◆ Metin Bölümü
******************************

4. Uluslararası Balkan Forumu Edirne Deklarasyonu

TASAM Kurumsal

Edirne Valiliği, Yunus Emre Enstitüsü ve Trakya Kalkınma Ajansı iş birliği ile Türk Asya Stratejik Araştırmalar Merkezi (TASAM) tarafından düzenlenen Forumda “Kültür Diplomasisi” ana teması üzerine odaklanılmıştır. Toplantı’ya; Balkan ülkeleri, ABD, Avrupa ülkeleri ve Avrupa Komisyonu’ndan, siyasi şahıslar, diplomatik misyon temsilcileri, akademisyenler ve medya temsilcileri katılmışlardır....

1 –“4. Uluslararası Balkan Forumu“ 28-30 Nisan 2011 tarihleri arasında Edirne’de dostane ve samimi bir ortam içinde cereyan etmiştir.

******************************

◆ Sağlanan Malzeme
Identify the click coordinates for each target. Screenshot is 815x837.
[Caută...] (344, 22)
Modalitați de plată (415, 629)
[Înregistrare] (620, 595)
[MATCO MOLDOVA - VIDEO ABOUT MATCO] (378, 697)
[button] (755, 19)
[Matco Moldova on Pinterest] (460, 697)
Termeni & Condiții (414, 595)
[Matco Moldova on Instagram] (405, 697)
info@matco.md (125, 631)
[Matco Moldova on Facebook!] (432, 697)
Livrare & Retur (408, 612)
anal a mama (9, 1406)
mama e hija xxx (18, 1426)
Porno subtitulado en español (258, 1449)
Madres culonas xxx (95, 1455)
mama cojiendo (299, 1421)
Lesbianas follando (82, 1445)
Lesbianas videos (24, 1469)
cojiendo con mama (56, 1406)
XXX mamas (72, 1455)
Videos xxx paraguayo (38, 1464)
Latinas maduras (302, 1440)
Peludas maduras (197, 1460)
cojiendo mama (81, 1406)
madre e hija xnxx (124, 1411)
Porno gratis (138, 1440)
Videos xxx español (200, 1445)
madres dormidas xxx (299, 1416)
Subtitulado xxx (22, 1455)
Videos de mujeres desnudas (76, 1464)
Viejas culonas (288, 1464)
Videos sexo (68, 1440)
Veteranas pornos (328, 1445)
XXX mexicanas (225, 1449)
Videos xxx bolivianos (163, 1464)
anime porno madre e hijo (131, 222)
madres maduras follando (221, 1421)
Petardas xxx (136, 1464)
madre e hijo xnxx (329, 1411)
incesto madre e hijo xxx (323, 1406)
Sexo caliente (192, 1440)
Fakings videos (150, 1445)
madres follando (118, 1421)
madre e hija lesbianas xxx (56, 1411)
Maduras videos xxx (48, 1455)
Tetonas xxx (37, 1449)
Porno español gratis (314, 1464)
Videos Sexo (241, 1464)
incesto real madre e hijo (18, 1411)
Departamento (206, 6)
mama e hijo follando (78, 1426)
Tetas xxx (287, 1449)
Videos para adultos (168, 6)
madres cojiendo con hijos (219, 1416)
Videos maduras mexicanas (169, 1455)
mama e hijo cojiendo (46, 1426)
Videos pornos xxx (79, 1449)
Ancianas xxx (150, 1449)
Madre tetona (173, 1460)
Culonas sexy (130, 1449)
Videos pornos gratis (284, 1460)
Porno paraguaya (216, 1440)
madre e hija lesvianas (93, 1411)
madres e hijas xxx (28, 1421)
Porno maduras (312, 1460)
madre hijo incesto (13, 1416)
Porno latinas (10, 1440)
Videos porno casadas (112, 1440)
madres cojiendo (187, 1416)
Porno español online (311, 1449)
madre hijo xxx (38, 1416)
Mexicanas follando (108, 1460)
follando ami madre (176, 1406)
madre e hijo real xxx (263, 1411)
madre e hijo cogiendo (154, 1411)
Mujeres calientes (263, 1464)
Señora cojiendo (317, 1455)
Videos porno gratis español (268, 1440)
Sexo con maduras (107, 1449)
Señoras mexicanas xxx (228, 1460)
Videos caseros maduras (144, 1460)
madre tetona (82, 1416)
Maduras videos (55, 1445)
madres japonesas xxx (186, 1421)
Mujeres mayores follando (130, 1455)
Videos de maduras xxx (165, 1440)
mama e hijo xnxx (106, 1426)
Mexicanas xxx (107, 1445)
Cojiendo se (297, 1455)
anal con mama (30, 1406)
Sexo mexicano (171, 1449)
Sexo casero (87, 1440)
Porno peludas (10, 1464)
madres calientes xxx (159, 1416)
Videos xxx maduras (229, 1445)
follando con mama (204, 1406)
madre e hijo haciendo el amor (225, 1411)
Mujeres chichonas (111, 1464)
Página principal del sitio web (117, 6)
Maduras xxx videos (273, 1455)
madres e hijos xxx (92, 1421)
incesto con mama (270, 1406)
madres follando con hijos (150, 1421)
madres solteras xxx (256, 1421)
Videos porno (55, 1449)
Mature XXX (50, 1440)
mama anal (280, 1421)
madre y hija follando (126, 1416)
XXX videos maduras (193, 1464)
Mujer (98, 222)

******************************

◆ Yapılacak Çalışma
A: Balkan Forumu metninde toplantıya katıldığı belirtilen kişi gruplarının hepsini sıralayın.
B: Balkan Forumu metninde "TASAM Kurumsal" ifadesinden "içinde cereyan etmiştir." ifadesine kadar uzanan bölümü, "Kültür Diplomasisi" yerine "Kamu Diplomasisi" koyarak değiştirip yeniden yazın.

◆ Verilen Yanıtlar
A: Siyasi şahıslar, diplomatik misyon temsilcileri, akademisyenler ve medya temsilcileri.

B:
TASAM Kurumsal

Edirne Valiliği, Yunus Emre Enstitüsü ve Trakya Kalkınma Ajansı iş birliği ile Türk Asya Stratejik Araştırmalar Merkezi (TASAM) tarafından düzenlenen Forumda “Kamu Diplomasisi” ana teması üzerine odaklanılmıştır. Toplantı’ya; Balkan ülkeleri, ABD, Avrupa ülkeleri ve Avrupa Komisyonu’ndan, siyasi şahıslar, diplomatik misyon temsilcileri, akademisyenler ve medya temsilcileri katılmışlardır....

1 –“4. Uluslararası Balkan Forumu“ 28-30 Nisan 2011 tarihleri arasında Edirne’de dostane ve samimi bir ortam içinde cereyan etmiştir.